I am implementing monocular visual odometry algorithm for my research project and i need to use the scale factor in my processing. Does anyone has an idea how can I calculate it from the video frames?
The classic way of doing this is by using an additional sensor, e.g. an IMU: Article Visual-Inertial Monocular SLAM with Map Reuse
.
If you cannot add an IMU, you could insert an object with known size into the scene that you are filming. Then, from the 3D point cloud you can compute the scale.
See the second part of my previous answer: you can insert an object with known size into the scene that you are filming with the 2D camera. Then, from the 3D point cloud you can compute the scale. In the 3D point cloud, you have to identify the object, and then you can e.g. identify two corner points in the object. And between these corner points you know the distance in the real world, so you can now compute the scale.
Do you know the size of that target object?
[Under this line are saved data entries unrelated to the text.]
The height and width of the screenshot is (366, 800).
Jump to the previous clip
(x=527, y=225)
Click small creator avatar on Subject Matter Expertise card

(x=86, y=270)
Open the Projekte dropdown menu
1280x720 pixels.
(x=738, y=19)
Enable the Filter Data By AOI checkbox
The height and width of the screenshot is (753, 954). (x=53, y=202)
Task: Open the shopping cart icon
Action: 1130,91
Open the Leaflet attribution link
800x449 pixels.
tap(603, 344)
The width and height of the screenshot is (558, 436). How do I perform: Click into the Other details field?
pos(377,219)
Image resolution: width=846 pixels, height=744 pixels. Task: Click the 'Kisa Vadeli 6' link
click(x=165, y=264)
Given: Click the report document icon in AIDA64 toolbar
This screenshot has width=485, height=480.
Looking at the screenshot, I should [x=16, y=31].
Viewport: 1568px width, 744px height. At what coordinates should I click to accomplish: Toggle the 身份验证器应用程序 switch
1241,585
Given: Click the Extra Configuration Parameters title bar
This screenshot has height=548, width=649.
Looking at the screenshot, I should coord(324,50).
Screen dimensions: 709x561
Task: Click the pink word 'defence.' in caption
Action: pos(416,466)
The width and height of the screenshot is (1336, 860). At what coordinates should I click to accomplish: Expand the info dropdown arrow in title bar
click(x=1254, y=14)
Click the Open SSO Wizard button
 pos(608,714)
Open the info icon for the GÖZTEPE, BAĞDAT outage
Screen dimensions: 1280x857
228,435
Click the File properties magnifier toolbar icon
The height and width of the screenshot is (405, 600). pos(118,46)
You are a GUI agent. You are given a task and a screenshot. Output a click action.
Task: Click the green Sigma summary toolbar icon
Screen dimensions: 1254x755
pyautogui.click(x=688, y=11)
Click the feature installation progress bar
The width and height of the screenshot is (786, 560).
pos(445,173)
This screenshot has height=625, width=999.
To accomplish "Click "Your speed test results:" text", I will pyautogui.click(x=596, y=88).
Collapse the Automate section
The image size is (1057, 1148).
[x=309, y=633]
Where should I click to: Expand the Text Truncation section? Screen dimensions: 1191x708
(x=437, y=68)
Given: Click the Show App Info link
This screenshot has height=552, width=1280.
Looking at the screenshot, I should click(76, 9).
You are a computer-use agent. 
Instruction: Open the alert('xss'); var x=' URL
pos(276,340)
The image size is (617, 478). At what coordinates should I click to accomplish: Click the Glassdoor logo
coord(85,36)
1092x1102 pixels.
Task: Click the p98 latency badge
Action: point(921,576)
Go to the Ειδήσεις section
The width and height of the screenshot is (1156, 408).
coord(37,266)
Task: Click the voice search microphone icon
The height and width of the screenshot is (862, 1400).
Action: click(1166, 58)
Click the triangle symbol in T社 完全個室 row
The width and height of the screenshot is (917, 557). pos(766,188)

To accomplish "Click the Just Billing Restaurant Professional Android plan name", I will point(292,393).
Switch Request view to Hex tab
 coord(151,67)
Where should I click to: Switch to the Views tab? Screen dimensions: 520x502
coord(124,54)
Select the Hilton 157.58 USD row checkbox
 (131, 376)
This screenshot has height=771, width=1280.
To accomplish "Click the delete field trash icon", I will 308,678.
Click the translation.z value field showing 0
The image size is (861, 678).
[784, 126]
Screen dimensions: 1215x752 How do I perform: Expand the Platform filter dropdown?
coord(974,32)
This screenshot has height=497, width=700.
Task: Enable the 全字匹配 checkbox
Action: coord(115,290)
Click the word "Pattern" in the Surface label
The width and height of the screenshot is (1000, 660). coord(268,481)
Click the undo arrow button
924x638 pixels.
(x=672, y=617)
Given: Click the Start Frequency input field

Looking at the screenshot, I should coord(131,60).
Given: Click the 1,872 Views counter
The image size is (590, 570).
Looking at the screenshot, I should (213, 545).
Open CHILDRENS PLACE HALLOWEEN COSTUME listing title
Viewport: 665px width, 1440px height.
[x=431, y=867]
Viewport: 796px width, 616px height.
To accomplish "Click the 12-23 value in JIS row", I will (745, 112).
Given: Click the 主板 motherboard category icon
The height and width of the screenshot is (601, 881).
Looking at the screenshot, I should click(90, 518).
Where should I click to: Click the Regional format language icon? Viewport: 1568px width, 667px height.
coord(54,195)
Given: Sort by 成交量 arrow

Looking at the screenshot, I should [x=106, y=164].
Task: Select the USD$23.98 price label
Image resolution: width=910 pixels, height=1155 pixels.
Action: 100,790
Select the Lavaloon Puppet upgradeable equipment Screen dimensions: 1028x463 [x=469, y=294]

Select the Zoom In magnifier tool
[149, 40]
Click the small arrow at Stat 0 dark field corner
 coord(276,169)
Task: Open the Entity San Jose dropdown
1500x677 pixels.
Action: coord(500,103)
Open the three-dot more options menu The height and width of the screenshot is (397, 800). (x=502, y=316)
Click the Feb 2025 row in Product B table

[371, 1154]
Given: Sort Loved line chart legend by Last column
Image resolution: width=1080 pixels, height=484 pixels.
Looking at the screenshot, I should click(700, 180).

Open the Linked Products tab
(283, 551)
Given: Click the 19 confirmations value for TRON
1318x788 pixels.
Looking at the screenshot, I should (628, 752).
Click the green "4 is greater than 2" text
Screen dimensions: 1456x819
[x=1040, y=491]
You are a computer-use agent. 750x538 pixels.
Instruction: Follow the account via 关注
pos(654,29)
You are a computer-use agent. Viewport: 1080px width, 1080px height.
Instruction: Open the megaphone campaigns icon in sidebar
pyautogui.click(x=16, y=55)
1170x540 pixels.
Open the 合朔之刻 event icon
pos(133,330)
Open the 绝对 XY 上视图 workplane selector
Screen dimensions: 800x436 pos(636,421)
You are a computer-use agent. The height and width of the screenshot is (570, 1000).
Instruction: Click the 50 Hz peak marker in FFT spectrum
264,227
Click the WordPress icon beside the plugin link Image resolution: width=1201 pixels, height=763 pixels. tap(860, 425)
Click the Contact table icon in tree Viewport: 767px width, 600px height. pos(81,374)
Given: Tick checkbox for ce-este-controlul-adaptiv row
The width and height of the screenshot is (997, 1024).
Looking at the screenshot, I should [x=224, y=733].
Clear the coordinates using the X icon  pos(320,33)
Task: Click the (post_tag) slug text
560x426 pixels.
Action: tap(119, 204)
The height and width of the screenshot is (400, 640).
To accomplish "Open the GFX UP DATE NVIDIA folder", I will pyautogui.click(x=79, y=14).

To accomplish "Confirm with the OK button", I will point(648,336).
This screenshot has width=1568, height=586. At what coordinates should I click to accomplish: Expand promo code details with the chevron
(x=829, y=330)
And do you know how closely the ROI/bounding box aligns to the object?
For example, if you have a cupboard with a height of 2 meters and you can rely on your DNN to exactly identify the ROI/bounding box of the cupboard, such that the bounding box also has a height of 2 meters, then you can extract the exact scale factor.
If your DNN is less precise and gives you a bounding box with a height of 2.20 meters, then your scale factor based on the height of the bounding box will contain a 10% error.
Christoph Bachhuber thank you very much for the detailed answer. The ROI's fit is very close to the actual height and width of the target objects. I will try the latter approach and check the results.